Find and classify the singularities of $f(z) = \frac{1}{e^{z^2}-1}$

Question

I am trying to find and classify the singularities of $f(z) = \frac{1}{e^{z^2}-1}$. I'd also like to find the residue for any poles. So far, I have found that the singularities are of the form $z=\sqrt{2\pi k i}$ for $k \in \mathbb{Z}$.

I believe that when $z = 0$, I can write
$$\frac{1}{e^{z^2}-1} = \left(z^2\left(1 + \frac{z^2}{2!} + \frac{z^4}{3!} + …\right)\right)^{-1}$$ so then there is a double pole at $z=0$ and the residue there is $$\frac{d}{dz}\left(\left(1 + \frac{z^2}{2!} + \frac{z^4}{3!} + …\right)^{-1}\right)$$ evaluated at 0, which is 0. Does that seem correct?

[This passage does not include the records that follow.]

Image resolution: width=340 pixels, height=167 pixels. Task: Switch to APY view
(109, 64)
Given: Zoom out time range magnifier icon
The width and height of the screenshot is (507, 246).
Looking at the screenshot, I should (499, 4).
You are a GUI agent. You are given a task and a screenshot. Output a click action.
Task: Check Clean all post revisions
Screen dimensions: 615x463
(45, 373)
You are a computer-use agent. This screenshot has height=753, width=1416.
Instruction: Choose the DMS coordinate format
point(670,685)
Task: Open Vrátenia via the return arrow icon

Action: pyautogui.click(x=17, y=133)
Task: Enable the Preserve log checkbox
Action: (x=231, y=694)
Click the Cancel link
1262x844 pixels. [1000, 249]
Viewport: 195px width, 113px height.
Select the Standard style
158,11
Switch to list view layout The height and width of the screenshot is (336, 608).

But, when $z=\sqrt{2 \pi k i}$ for $k \neq 0$, I think I have a removable singularity, but I'm not sure how to show this.

Answer 1

Here we have three cases: $z=0$, $e^{z^2}=1$ and singularity at infinity as $z=\infty$. The series \begin{align} f(z) &=\dfrac{1}{e^{z^2}-1}\\ &=\dfrac{1}{z^2+\frac{1}{2!}z^4+\frac{1}{3!}z^6+\cdots}\\ &=\dfrac{1}{z^2}\cdot\dfrac{1}{1+\frac{1}{2!}z^2+\frac{1}{3!}z^4+\cdots}\\ &=\dfrac{1}{z^2}\left(1-\frac{1}{2!}z^2+\frac{z^4}{12}+\cdots\right)\\ &=\dfrac{1}{z^2}-\frac{1}{2}+\frac{z^2}{12}+\cdots \end{align} shows that $z=0$ is a pole of order $2$ with residue $0$, as you found. Also the series $$f(\dfrac1z)=z^2-\dfrac12+\dfrac{1}{12z^2}+\cdots$$ shows that the infinity is an essential singularity, and in fact there is no $k$ such that $\displaystyle\lim_{z\to0}z^kf(\dfrac1z)<\infty$.